Moving to Garland, Texas
Garland is a big, practical, working-class suburb northeast of Dallas with a manufacturing backbone and its own city-owned power company. Like the rest of the Metroplex, it runs on the same no-income-tax, high-property-tax deal and the same summer heat — the differences are in the details: the price, the schools, and the character. Here’s the honest version.
Jobs and the Commute
Garland leans on a large manufacturing base plus the usual metro commute. For work, DART rail and highways into Dallas. That’s the practical calculus of living here: whether the drive to your job pencils out. The upside is that you’re plugged into the wider Dallas–Fort Worth economy no matter where you land, and with no state income tax, the paycheck stretches further than it would in most of the country.
Housing and Daily Life
Housing is where Garland wins — prices run below the metro average, which is the main reason budget-minded buyers land here. You give up some newness and some amenities for it, but the dollar goes noticeably further than in the trophy suburbs. What sets Garland apart is one of Texas’s bigger manufacturing cities. It’s a place chosen more for value, location, or character than for a marquee school district. Beyond that, it’s the standard North Texas package: you’ll drive for everything, the summers are long, and spring brings the odd hailstorm.
The Honest Trade-offs
No place is a clean win. Garland’s strengths — affordable housing for a city this size, real manufacturing jobs in town — come with real costs: city-owned electric utility means no shopping for a cheaper rate, and aging in parts as growth moved to newer suburbs.

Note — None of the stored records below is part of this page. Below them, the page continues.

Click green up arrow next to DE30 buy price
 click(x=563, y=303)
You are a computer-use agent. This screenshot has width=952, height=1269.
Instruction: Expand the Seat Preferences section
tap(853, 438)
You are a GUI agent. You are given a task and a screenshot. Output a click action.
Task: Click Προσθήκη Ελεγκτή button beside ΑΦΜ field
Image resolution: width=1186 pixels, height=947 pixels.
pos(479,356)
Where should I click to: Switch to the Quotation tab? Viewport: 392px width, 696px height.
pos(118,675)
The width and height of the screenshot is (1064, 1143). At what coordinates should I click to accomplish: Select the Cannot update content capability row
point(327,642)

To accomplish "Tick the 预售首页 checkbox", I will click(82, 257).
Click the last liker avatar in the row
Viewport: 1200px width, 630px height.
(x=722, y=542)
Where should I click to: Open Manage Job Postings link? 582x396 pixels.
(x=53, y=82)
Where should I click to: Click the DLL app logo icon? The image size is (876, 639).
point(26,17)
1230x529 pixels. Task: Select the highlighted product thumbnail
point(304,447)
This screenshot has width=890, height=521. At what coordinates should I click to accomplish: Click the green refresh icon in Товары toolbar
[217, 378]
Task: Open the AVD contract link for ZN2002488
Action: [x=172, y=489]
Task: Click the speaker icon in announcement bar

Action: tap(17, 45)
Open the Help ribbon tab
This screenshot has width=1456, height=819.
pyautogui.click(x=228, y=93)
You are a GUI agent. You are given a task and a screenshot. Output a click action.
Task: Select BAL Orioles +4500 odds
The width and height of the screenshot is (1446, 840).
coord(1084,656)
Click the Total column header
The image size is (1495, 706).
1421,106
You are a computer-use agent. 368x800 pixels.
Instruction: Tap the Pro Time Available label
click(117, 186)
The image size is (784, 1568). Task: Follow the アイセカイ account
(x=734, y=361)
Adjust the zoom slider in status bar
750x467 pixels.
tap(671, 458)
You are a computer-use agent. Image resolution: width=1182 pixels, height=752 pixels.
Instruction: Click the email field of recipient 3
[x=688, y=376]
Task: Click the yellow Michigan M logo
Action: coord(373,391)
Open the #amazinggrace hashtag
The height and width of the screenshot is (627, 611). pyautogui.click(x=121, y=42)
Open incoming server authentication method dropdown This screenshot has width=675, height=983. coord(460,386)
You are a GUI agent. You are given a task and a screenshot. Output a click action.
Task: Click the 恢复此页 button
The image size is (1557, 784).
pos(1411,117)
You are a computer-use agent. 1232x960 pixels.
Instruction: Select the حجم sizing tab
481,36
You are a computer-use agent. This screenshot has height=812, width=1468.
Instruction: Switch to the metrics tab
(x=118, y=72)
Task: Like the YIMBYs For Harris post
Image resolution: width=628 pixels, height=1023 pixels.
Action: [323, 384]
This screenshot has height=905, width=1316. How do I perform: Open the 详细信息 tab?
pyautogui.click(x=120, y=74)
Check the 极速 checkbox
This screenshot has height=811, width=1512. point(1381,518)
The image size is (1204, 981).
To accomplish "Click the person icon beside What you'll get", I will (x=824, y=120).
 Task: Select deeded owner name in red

Stack that against the metro-wide facts — high property taxes, car dependence, brutal Augusts — and decide with your eyes open. For the right household, it adds up.
The Honest Pros and Cons
What's Good
- Affordable housing for a city this size
- Real manufacturing jobs in town
- DART light-rail access into Dallas
- No state income tax
- Access to one of the country’s deepest job markets
What's Not
- City-owned electric utility means no shopping for a cheaper rate
- Aging in parts as growth moved to newer suburbs
- Long, hot summers and near-total car dependence
- High property taxes, like all of Texas
Garland Is a Good Fit For
- ▶ Budget-minded buyers who want to stay close to Dallas
- ▶ Tradespeople and manufacturing workers
- ▶ People escaping higher-tax, higher-cost states
Might Not Be Your Thing If
- ▶ People set on the newest construction
- ▶ Anyone who needs walkable density or cool summers
FAQ: Moving to Garland
For the right buyer, yes. Garland is a big, practical, working-class suburb northeast of Dallas with a manufacturing backbone and its own city-owned power company, with the metro’s shared advantages — a deep job market and no state income tax. The trade-offs are the usual Texas ones: high property taxes, car dependence, and hot summers, plus city-owned electric utility means no shopping for a cheaper rate.
Yes, for nearly everyone. Like the rest of the Metroplex, Garland was built around highways. A few areas have transit access, but daily life without a car is impractical.
Relatively, yes — Garland runs below the metro’s average housing cost, which is a big part of its appeal.
High, like everywhere in Texas — commonly around 2% of a home’s value, escrowed into your mortgage. Texas has no state income tax and funds itself through property taxes instead, so budget for it before you buy.